The questions arise because Minneapolis has another quirk, one that’s a bit more difficult to talk about: It’s really white. In the 2010 Census, about 79 percent of people in the Minneapolis-St. Paul-Bloomington area said they were non-Hispanic white. Only 8.4 percent said they were non-Hispanic black.
Consider the other large metropolises that Thompson praises for being both upwardly mobile and affordable. These, too, are places that are extremely white: Salt Lake City (75 percent white, 1.8 percent black) and Pittsburgh (87 percent white, 9.2 percent black). The New York metro area, in contrast, is less than half white.
Race is directly related to the question of whether children born to poorer parents will prosper. The authors of the Harvard-Berkeley study of intergenerational mobility devote a section to discussing the connection. “The main lesson of this analysis [in this section] is that both blacks and whites living in areas with large African American populations have lower rates of upward income mobility,” they write. They cannot pinpoint why, exactly, but their calculations say that segregation plays a role.
In the 1970s, when the equitable growth policies were being passed, the Minneapolis area was 94 percent white and 2 percent black. Few people lived in segregated areas, because few people were minorities to begin with.
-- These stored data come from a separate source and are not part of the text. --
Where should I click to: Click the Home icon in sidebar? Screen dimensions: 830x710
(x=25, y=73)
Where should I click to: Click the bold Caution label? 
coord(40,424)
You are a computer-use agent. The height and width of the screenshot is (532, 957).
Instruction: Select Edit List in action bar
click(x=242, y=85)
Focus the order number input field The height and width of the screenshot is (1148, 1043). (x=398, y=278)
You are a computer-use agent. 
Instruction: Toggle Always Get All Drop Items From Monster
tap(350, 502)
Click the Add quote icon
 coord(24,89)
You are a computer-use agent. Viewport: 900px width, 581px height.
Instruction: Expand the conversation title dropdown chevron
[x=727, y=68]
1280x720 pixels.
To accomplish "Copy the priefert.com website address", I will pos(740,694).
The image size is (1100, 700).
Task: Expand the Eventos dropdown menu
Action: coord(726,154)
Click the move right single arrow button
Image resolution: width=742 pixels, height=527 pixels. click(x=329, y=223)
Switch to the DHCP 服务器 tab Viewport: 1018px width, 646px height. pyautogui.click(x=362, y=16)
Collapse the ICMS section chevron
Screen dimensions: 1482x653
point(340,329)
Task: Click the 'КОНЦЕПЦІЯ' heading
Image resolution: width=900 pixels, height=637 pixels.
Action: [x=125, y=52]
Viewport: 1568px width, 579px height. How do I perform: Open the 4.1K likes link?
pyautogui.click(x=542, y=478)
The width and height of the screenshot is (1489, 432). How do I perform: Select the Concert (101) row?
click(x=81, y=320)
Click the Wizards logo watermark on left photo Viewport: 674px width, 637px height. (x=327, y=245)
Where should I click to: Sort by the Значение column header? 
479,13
It’s easy to pass redistributive tax agreements when your neighbors are more or less homogenous. (This is another way that Minneapolis, where many people have Scandinavian ancestry, resembles the welfare nations of northern Europe.) The city’s successes have the whiff of a chicken-or-egg riddle. Minneapolis has had some success combating urban rot and maintaining a large, healthy middle class. But it’s also never had to seriously struggle with these issues.
The picture is less rosy these days. Since the 1970s, the city’s minority population has swelled, and segregation has worsened, particularly in its schools. About 62 percent of black students attend high-poverty schools, compared with 10 percent of white students. Beyond Minneapolis, the state of Minnesota has one of the largest gaps in black-white student achievement. Recently, WalletHub analyzed the black-white gap in census indicators such as household income, homeownership and educational attainment. It ranked Minnesota as the worst state for financial inequality.
Over the past 40 years, other cities have been puzzling over how to share opportunity with people who had been systematically denied it for centuries. Minneapolis largely sat out that debate, and its lack of experience shows. Consider these maps from the Urban Institute of people living below the poverty line.
Poverty, particularly nonwhite poverty, has been pooling in the city’s center for decades. As Thompson mentions, the city once had vigorous schemes to bust up concentrated poverty. Those efforts have fallen by the wayside, and today, low-income housing is mostly being built downtown, further clustering the poor. The MinnPost noted in 2010 that Minneapolis has race and income gaps between its urban core and wealthy suburbs and is doing worse on these measures than peer cities such as Denver, Seattle and Portland.
This is not to dispute that the Twin Cities area has a lot of comfortable, affordable neighborhoods, which is the premise of the Atlantic’s piece: Minneapolis has good jobs, and living there is fairly cheap. But it is also developing serious problems with racial disparities and segregation, issues that its equitable-growth policies have done little to fix.